**Required task:** Copy the data below line for line, changing nothing.

**The input:**
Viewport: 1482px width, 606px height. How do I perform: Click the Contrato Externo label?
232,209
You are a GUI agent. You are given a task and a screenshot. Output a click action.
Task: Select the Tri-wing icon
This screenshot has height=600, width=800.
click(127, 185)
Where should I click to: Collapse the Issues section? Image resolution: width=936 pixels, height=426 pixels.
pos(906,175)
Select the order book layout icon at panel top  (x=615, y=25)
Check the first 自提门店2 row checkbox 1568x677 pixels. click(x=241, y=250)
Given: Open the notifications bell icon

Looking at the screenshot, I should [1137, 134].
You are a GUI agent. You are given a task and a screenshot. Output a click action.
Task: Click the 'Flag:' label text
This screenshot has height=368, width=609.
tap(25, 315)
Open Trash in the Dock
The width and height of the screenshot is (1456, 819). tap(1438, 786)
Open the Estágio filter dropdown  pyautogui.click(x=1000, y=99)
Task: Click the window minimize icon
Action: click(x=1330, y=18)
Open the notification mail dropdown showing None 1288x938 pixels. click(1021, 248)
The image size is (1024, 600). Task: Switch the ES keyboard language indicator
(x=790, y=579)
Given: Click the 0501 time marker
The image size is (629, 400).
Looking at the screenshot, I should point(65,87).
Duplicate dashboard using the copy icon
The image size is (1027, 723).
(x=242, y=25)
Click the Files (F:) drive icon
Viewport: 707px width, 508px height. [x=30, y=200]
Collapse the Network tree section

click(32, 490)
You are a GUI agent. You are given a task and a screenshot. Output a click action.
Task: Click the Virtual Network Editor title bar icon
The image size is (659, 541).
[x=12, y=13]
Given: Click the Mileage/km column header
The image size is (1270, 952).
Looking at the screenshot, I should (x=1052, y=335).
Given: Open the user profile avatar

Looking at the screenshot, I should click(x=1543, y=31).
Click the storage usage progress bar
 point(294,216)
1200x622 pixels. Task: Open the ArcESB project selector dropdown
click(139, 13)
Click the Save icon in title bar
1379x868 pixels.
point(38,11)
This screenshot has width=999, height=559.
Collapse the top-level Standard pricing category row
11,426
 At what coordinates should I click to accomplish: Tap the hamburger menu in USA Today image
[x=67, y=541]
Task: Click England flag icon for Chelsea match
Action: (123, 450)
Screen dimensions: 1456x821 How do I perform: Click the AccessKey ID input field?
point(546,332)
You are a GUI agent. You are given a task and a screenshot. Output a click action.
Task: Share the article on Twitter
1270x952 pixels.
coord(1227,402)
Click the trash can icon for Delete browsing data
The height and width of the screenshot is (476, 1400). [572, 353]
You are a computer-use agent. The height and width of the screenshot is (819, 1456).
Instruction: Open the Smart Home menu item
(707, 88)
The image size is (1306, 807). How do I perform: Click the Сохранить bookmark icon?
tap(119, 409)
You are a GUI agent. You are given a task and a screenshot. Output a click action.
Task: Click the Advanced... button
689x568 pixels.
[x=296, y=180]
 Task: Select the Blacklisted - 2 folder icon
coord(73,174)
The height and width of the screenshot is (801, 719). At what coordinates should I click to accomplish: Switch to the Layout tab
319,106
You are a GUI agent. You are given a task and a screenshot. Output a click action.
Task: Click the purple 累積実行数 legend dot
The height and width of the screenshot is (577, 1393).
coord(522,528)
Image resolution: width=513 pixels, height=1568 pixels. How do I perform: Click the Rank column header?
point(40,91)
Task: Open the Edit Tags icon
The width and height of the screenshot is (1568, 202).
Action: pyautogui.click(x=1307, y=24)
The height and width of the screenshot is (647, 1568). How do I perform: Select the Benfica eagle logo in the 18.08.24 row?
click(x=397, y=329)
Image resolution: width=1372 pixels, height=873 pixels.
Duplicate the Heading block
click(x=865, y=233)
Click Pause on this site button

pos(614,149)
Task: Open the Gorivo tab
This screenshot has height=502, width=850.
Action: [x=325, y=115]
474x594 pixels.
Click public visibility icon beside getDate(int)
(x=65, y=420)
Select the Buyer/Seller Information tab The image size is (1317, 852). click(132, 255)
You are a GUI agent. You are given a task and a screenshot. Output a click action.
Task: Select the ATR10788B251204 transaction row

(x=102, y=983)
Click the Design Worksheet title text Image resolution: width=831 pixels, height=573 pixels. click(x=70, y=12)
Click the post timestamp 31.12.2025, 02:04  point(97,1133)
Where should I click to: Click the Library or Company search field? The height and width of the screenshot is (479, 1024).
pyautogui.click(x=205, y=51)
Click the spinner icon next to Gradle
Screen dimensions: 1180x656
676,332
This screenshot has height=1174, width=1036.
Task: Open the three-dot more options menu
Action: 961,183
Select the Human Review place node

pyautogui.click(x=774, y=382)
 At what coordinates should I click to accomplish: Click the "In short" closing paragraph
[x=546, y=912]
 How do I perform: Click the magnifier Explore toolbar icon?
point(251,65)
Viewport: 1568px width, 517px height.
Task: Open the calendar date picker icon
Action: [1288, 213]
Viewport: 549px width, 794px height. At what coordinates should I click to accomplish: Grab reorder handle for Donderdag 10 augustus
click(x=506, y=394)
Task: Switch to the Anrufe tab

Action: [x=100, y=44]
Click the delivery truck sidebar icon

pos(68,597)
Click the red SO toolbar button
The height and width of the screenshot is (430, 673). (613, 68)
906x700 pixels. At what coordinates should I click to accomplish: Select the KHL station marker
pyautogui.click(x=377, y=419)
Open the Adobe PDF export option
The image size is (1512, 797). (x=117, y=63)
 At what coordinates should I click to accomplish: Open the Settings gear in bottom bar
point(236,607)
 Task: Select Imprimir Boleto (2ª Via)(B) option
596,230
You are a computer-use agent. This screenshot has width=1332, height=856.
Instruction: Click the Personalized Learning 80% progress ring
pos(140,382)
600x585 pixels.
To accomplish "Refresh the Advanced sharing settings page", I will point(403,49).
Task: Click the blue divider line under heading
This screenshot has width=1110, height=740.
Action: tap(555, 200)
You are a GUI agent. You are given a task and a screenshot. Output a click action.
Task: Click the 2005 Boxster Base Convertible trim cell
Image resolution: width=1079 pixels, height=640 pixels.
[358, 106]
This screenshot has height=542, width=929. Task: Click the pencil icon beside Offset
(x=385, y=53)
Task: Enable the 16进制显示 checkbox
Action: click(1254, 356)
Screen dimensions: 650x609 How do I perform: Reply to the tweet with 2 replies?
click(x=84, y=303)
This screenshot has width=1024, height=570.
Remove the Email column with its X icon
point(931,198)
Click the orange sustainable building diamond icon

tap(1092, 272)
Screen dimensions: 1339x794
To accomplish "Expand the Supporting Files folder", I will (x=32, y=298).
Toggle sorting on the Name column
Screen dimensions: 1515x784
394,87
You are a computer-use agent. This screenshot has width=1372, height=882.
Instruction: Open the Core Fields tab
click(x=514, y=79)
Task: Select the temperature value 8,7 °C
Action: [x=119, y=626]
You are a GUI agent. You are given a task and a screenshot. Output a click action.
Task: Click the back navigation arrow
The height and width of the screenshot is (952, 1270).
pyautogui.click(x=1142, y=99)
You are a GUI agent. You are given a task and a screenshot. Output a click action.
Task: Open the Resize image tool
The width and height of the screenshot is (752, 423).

**Task solution:**
Viewport: 1482px width, 606px height. How do I perform: Click the Contrato Externo label?
232,209
You are a GUI agent. You are given a task and a screenshot. Output a click action.
Task: Select the Tri-wing icon
This screenshot has height=600, width=800.
click(127, 185)
Where should I click to: Collapse the Issues section? Image resolution: width=936 pixels, height=426 pixels.
pos(906,175)
Select the order book layout icon at panel top  (x=615, y=25)
Check the first 自提门店2 row checkbox 1568x677 pixels. click(x=241, y=250)
Given: Open the notifications bell icon

Looking at the screenshot, I should [1137, 134].
You are a GUI agent. You are given a task and a screenshot. Output a click action.
Task: Click the 'Flag:' label text
This screenshot has height=368, width=609.
tap(25, 315)
Open Trash in the Dock
The width and height of the screenshot is (1456, 819). tap(1438, 786)
Open the Estágio filter dropdown  pyautogui.click(x=1000, y=99)
Task: Click the window minimize icon
Action: click(x=1330, y=18)
Open the notification mail dropdown showing None 1288x938 pixels. click(1021, 248)
The image size is (1024, 600). Task: Switch the ES keyboard language indicator
(x=790, y=579)
Given: Click the 0501 time marker
The image size is (629, 400).
Looking at the screenshot, I should point(65,87).
Duplicate dashboard using the copy icon
The image size is (1027, 723).
(x=242, y=25)
Click the Files (F:) drive icon
Viewport: 707px width, 508px height. [x=30, y=200]
Collapse the Network tree section

click(32, 490)
You are a GUI agent. You are given a task and a screenshot. Output a click action.
Task: Click the Virtual Network Editor title bar icon
The image size is (659, 541).
[x=12, y=13]
Given: Click the Mileage/km column header
The image size is (1270, 952).
Looking at the screenshot, I should (x=1052, y=335).
Given: Open the user profile avatar

Looking at the screenshot, I should click(x=1543, y=31).
Click the storage usage progress bar
 point(294,216)
1200x622 pixels. Task: Open the ArcESB project selector dropdown
click(139, 13)
Click the Save icon in title bar
1379x868 pixels.
point(38,11)
This screenshot has width=999, height=559.
Collapse the top-level Standard pricing category row
11,426
 At what coordinates should I click to accomplish: Tap the hamburger menu in USA Today image
[x=67, y=541]
Task: Click England flag icon for Chelsea match
Action: (123, 450)
Screen dimensions: 1456x821 How do I perform: Click the AccessKey ID input field?
point(546,332)
You are a GUI agent. You are given a task and a screenshot. Output a click action.
Task: Share the article on Twitter
1270x952 pixels.
coord(1227,402)
Click the trash can icon for Delete browsing data
The height and width of the screenshot is (476, 1400). [572, 353]
You are a computer-use agent. The height and width of the screenshot is (819, 1456).
Instruction: Open the Smart Home menu item
(707, 88)
The image size is (1306, 807). How do I perform: Click the Сохранить bookmark icon?
tap(119, 409)
You are a GUI agent. You are given a task and a screenshot. Output a click action.
Task: Click the Advanced... button
689x568 pixels.
[x=296, y=180]
 Task: Select the Blacklisted - 2 folder icon
coord(73,174)
The height and width of the screenshot is (801, 719). At what coordinates should I click to accomplish: Switch to the Layout tab
319,106
You are a GUI agent. You are given a task and a screenshot. Output a click action.
Task: Click the purple 累積実行数 legend dot
The height and width of the screenshot is (577, 1393).
coord(522,528)
Image resolution: width=513 pixels, height=1568 pixels. How do I perform: Click the Rank column header?
point(40,91)
Task: Open the Edit Tags icon
The width and height of the screenshot is (1568, 202).
Action: pyautogui.click(x=1307, y=24)
The height and width of the screenshot is (647, 1568). How do I perform: Select the Benfica eagle logo in the 18.08.24 row?
click(x=397, y=329)
Image resolution: width=1372 pixels, height=873 pixels.
Duplicate the Heading block
click(x=865, y=233)
Click Pause on this site button

pos(614,149)
Task: Open the Gorivo tab
This screenshot has height=502, width=850.
Action: [x=325, y=115]
474x594 pixels.
Click public visibility icon beside getDate(int)
(x=65, y=420)
Select the Buyer/Seller Information tab The image size is (1317, 852). click(132, 255)
You are a GUI agent. You are given a task and a screenshot. Output a click action.
Task: Select the ATR10788B251204 transaction row

(x=102, y=983)
Click the Design Worksheet title text Image resolution: width=831 pixels, height=573 pixels. click(x=70, y=12)
Click the post timestamp 31.12.2025, 02:04  point(97,1133)
Where should I click to: Click the Library or Company search field? The height and width of the screenshot is (479, 1024).
pyautogui.click(x=205, y=51)
Click the spinner icon next to Gradle
Screen dimensions: 1180x656
676,332
This screenshot has height=1174, width=1036.
Task: Open the three-dot more options menu
Action: 961,183
Select the Human Review place node

pyautogui.click(x=774, y=382)
 At what coordinates should I click to accomplish: Click the "In short" closing paragraph
[x=546, y=912]
 How do I perform: Click the magnifier Explore toolbar icon?
point(251,65)
Viewport: 1568px width, 517px height.
Task: Open the calendar date picker icon
Action: [1288, 213]
Viewport: 549px width, 794px height. At what coordinates should I click to accomplish: Grab reorder handle for Donderdag 10 augustus
click(x=506, y=394)
Task: Switch to the Anrufe tab

Action: [x=100, y=44]
Click the delivery truck sidebar icon

pos(68,597)
Click the red SO toolbar button
The height and width of the screenshot is (430, 673). (613, 68)
906x700 pixels. At what coordinates should I click to accomplish: Select the KHL station marker
pyautogui.click(x=377, y=419)
Open the Adobe PDF export option
The image size is (1512, 797). (x=117, y=63)
 At what coordinates should I click to accomplish: Open the Settings gear in bottom bar
point(236,607)
 Task: Select Imprimir Boleto (2ª Via)(B) option
596,230
You are a computer-use agent. This screenshot has width=1332, height=856.
Instruction: Click the Personalized Learning 80% progress ring
pos(140,382)
600x585 pixels.
To accomplish "Refresh the Advanced sharing settings page", I will point(403,49).
Task: Click the blue divider line under heading
This screenshot has width=1110, height=740.
Action: tap(555, 200)
You are a GUI agent. You are given a task and a screenshot. Output a click action.
Task: Click the 2005 Boxster Base Convertible trim cell
Image resolution: width=1079 pixels, height=640 pixels.
[358, 106]
This screenshot has height=542, width=929. Task: Click the pencil icon beside Offset
(x=385, y=53)
Task: Enable the 16进制显示 checkbox
Action: click(1254, 356)
Screen dimensions: 650x609 How do I perform: Reply to the tweet with 2 replies?
click(x=84, y=303)
This screenshot has width=1024, height=570.
Remove the Email column with its X icon
point(931,198)
Click the orange sustainable building diamond icon

tap(1092, 272)
Screen dimensions: 1339x794
To accomplish "Expand the Supporting Files folder", I will (x=32, y=298).
Toggle sorting on the Name column
Screen dimensions: 1515x784
394,87
You are a computer-use agent. This screenshot has width=1372, height=882.
Instruction: Open the Core Fields tab
click(x=514, y=79)
Task: Select the temperature value 8,7 °C
Action: [x=119, y=626]
You are a GUI agent. You are given a task and a screenshot. Output a click action.
Task: Click the back navigation arrow
The height and width of the screenshot is (952, 1270).
pyautogui.click(x=1142, y=99)
You are a GUI agent. You are given a task and a screenshot. Output a click action.
Task: Open the Resize image tool
The width and height of the screenshot is (752, 423).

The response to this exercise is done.